I disagree completely. That money isn't going to the school to be spent on kids--it's going to the school to pay teacher salaries. The principal has no say in how that money is spent, there's no way it can be directed to any other purpose than salary--given this, how are the kids at the poorer school being shortchanged?
No one will argue against trying to get our best teachers to the kids who need them most, but I believe using teacher salary to make the argument is the wrong approach. Other elements of WSF make sense, like giving schools additional money for high-need, high-poverty kids, but trying to make salary part of the problem is wrongheaded.
That's a goal of WSF, though. From the report (page 15):
Because some staff members are paid much more than others, one school can effectively receive quite a bit more funding than another it it employs more experienced, and thus expensive, teachers.
There's nothing effective going on here--the school does not receive the funding, period. Perhaps I shouldn't generalize, but in most districts doesn't your paycheck come from the district office? At my school the only money that comes out of the building budget is for the enrichment classes I teach, and I have to do additional work to get that money.
The hits keep coming. This is from page 26, in a discussion about the autonomy that school leaders need to have to make WSF work:
Staff hiring decisions. Choosing the best teachers for the school within budgetary constraints, and managing the tradeoffs between experienced teachers who cost more and younger teachers who cost less.
This should set off warning bells for anyone. The idea that you would look at how much money someone makes as a factor for employment in the school is horrible. Imagine principals cutting high-paid teachers to divert more money to their pet programs and pet pedagogues. Imagine being told after 29 years of teaching music that you weren't going to be welcome any more because your high salary doesn't make it economically feasible any more to have a music program. Imagine getting lunch duty because your principal decided having paras cover lunch was too expensive (you don't have to work very hard to imagine this if you live in NYC).

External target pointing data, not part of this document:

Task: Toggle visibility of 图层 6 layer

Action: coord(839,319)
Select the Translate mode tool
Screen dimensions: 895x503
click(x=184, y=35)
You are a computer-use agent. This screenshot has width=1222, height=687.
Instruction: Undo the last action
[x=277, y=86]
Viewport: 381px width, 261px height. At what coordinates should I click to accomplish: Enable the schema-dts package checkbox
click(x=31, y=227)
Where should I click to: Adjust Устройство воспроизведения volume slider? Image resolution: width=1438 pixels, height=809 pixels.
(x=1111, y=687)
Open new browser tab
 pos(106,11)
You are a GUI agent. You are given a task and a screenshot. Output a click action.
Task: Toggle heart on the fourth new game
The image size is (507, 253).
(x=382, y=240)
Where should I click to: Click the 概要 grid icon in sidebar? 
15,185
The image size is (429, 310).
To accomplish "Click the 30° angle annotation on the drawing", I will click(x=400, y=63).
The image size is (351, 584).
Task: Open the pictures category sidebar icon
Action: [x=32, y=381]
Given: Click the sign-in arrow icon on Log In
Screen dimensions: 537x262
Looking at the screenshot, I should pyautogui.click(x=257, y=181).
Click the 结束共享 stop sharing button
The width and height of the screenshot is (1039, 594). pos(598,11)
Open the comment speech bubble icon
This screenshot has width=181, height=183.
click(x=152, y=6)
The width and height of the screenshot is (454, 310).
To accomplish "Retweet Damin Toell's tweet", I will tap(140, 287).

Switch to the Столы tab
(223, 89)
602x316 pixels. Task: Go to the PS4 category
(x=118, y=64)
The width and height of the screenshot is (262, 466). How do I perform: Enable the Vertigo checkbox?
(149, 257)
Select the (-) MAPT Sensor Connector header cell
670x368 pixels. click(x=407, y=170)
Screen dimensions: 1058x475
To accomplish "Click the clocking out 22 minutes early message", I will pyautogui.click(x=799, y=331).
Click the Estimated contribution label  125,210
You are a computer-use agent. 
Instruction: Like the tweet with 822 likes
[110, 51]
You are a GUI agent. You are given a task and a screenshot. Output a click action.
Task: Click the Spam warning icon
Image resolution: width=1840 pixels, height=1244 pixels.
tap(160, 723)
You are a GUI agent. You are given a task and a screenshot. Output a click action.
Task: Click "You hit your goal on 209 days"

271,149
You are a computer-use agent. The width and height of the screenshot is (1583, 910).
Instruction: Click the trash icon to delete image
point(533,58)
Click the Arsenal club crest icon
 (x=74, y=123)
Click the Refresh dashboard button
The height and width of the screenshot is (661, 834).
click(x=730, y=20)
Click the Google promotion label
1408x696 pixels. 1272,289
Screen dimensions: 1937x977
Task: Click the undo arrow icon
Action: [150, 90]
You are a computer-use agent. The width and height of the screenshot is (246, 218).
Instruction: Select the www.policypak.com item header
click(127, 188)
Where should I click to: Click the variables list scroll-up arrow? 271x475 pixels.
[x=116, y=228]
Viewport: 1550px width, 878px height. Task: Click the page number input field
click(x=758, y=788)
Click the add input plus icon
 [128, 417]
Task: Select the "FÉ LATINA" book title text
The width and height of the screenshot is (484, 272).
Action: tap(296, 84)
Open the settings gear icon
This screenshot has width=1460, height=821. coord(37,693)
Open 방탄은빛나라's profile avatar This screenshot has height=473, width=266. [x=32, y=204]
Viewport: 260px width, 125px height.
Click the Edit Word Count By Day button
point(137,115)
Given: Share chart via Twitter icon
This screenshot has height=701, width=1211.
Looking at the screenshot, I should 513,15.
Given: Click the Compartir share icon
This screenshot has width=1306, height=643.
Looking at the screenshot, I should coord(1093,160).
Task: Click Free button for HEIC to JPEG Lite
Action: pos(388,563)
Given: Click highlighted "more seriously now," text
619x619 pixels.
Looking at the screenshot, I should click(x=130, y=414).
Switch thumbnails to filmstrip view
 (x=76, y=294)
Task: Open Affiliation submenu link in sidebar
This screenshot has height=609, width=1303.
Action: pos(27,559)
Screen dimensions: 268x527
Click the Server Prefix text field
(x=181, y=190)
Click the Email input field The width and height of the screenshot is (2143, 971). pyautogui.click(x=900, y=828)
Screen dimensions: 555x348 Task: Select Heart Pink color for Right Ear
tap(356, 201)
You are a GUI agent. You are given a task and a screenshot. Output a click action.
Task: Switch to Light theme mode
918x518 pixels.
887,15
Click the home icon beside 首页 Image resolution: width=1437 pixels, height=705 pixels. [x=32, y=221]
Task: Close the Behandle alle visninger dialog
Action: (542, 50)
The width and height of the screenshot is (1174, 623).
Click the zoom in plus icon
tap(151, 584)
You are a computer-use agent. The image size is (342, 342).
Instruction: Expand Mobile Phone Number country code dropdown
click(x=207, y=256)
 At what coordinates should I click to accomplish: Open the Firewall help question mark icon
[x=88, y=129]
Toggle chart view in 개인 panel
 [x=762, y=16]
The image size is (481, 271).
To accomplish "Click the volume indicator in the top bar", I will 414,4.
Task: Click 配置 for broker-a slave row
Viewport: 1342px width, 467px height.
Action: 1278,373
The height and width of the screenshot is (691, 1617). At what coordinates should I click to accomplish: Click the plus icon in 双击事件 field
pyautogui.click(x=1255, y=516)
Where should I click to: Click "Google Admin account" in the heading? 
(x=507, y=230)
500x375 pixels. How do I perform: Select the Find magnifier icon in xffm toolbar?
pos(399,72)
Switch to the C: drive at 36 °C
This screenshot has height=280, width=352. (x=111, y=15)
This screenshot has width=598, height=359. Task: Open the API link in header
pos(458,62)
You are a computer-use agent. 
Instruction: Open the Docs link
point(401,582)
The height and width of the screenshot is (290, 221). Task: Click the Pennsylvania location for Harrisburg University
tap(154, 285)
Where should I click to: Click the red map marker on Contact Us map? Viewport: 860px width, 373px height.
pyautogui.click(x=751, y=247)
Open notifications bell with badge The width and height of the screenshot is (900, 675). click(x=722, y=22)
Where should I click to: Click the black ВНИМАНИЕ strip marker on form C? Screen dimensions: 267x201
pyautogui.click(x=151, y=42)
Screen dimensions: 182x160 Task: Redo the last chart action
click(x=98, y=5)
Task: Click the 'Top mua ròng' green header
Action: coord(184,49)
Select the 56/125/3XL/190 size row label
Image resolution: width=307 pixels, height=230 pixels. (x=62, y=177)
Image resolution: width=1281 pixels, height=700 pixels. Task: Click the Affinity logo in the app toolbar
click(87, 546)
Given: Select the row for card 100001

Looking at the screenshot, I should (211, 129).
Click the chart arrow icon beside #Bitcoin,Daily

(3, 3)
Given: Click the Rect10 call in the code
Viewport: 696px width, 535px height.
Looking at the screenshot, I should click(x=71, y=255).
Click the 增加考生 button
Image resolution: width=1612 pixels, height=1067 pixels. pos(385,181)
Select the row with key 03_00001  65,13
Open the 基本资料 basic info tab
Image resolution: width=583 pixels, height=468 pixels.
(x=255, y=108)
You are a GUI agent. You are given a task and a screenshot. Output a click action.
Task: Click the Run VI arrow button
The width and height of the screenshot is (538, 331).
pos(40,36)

Am I overreacting? Consider this from page 40:
What happens to teacher seniority under WSF? Adapting teacher seniority rules to WSF will be challenging. If schools must bear the full costs of salaries, and if salaries rise with seniority, schools need to be able to decide the optimal mix of senior and junior teachers on their payrolls. Otherwise, because staff costs make up most of school spending, schools will not truly have control over their budgets. WSF therefore requires that districts eliminate the right of senior teachers to choose their assignments, a right that is in direct conflict with the local autonomy necessary for success.
I see a long, long list of things that could go wrong for teachers here, and I can't see the positives. This may well be one of those fly-by-night ideas that comes and goes with barely a ripple, but if it's not union folk should pay attention.
There are some other small problems with the report that I'll cover in another posting. I'm off to watch fireworks!